Oosthoek encyclopedie

Oosthoek's Uitgevers Mij. N.V (1916-1925)

Gepubliceerd op 10-01-2019

Koekoek (vogel)

betekenis & definitie

Koekoek (vogel) - Cuculus canorus, de eenige representant der boomkoekoeken hier te lande. Een zeer schuwe vogel, van boven grauw, van onderen lichter met donkerdere dwarsbanden.
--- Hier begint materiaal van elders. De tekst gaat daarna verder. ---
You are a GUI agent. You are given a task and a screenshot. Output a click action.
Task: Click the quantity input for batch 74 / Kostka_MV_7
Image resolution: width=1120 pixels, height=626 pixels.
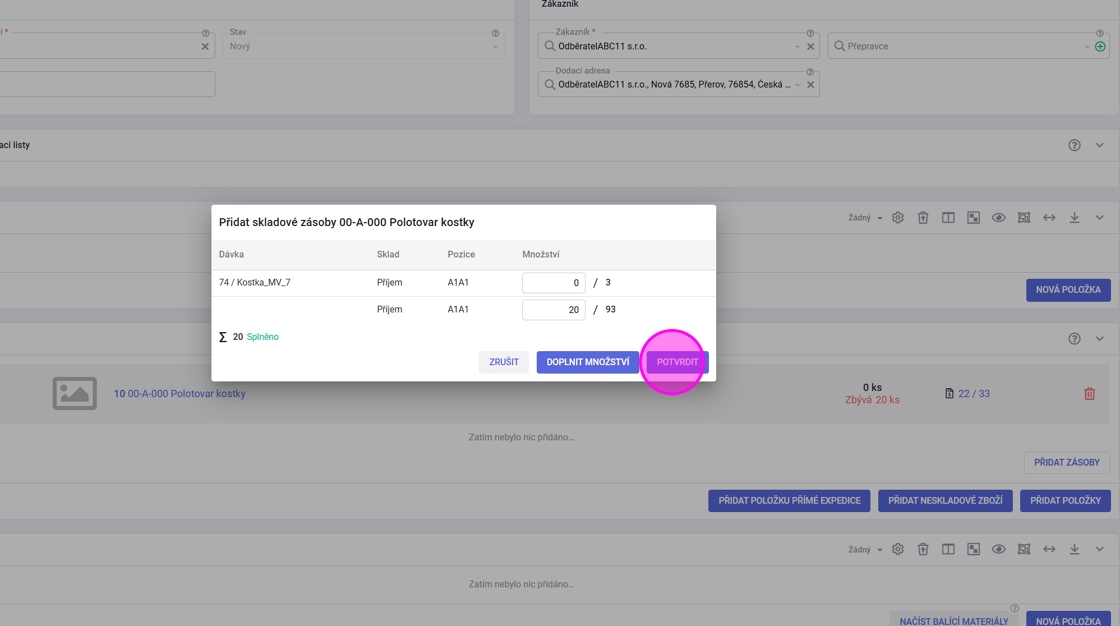click(x=553, y=283)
Twee teenen zijn naar voren gericht en twee naar achteren; de buitenste teen is draaiteen; hij kan hierdoor gemakkelijk groote en kleine takken omvatten („klimvogel”). Lengte 31 c.M., staart 17 c.M. Zeer nuttige vogel, door het verslinden van insecten (rupsen); trekvogel; hier te lande van April tot Augustus.

Bouwt nooit een nest; het wijfje legt ieder harer eieren in een nest van insectenetende vogeltjes van een bepaald woongebied. De eieren worden door de pleegouders uitgebroed, de jonge dieren door hen gevoederd; de jonge koekoek groeit veel sneller dan de jongen der pleegouders en dringt deze jongen uit het nest. Ér zijn echter ook soorten van koekoeken, die hun eieren zelf uitbroeden. Bewoont geheel Europa en N.-Azië, trekt tot diep in Afrika en tot op de Soenda-eilanden.